RIC, pourquoi pas ? Chouard, non merci.

Daniel Schneidermann - - Le matinaute - 187 commentaires

Surviennent ces jours palpitants où tout le monde, emporté par le mouvement, dit et fait n'importe quoi. Ça s'appelle une période révolutionnaire : on y dit et on y fait des choses qu'on n'aurait pas imaginé de dire et de faire quinze jours plus tôt. Donc le pouvoir à la dérive annule des mesures compensatoires à la hausse des taxes écologiques (comme l'extension du chèque énergie), et deux heures plus tard, annule cette annulation, ce qui donne lieu à de savoureux moments de radio.  Le trust des autoroutes Vinci, après avoir envisagé de faire acquitter le montant des péages aux automobilistes ayant profité des passages gratuits, y renonce quelques heures plus tard, après l'incendie opportun d'un péage à Bandol. Les Gilets jaunes demanderaient la re-nationalisation des autoroutes, ça passerait dans les 24 Heures. 

Mais ils demandent autre chose : le référendum d'initiative citoyenne (RIC). Ici, resurgit une vieille connaissance, Etienne Chouard. Les plus anciens téléspectateurs d'Arrêt sur images, version France 5, connaissent Etienne Chouard. Nous fûmes, en 2005, la toute première émission de télévision à inviter ce prof de gestion et parapentiste de génie, qui jour après jour, sur son blog,  désossait le projet de traité constitutionnel soumis à référendum -et nous allons offrir cette émission au débat public dans la journée. Le "non" au référendum fut incontestablement la première victoire du Net souterrain sur les medias mainstream de surface, dont tous les éditocrates avaient fait campagne pour le Oui et qui, comme aujourd'hui, n'avaient rien vu venir.
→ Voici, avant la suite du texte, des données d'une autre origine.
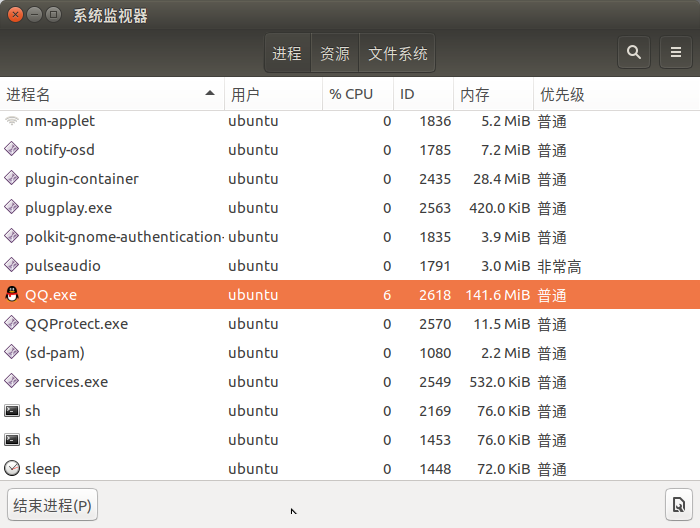Viewport: 700px width, 528px height.
Task: Select the services.exe process row
Action: coord(350,382)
On mesure le chemin parcouru.

Entretemps, Etienne Chouard, poursuivant sa route, s'est embourbé dans un compagnonnage intellectuel avec le pamphlétaire-homme d'affaires antisémite forcené Alain Soral (notre dossier ici). Ceux qu'intéresse cette affligeante affaire, qui a provoqué des remous jusque sur notre site, peuvent se rafraichir la mémoire ici et ici. Quelles que soient ses raisons -angélisme, provocation, sincère conviction qu'il faut "parler avec tout le monde", partage secret de certaines convictions de Soral- elles disqualifient intellectuellement, à mes yeux, le parapentiste, trop enclin à planer trop haut au-dessus du triste monde tel qu'il est. Je ne dirais pas que c'est une boussole qui montre le Sud. C'est juste une boussole en folie, à qui j'ai décidé de retirer ma confiance de voyageur dans le brouillard. C'est ma décision, et je ne l'impose à personne.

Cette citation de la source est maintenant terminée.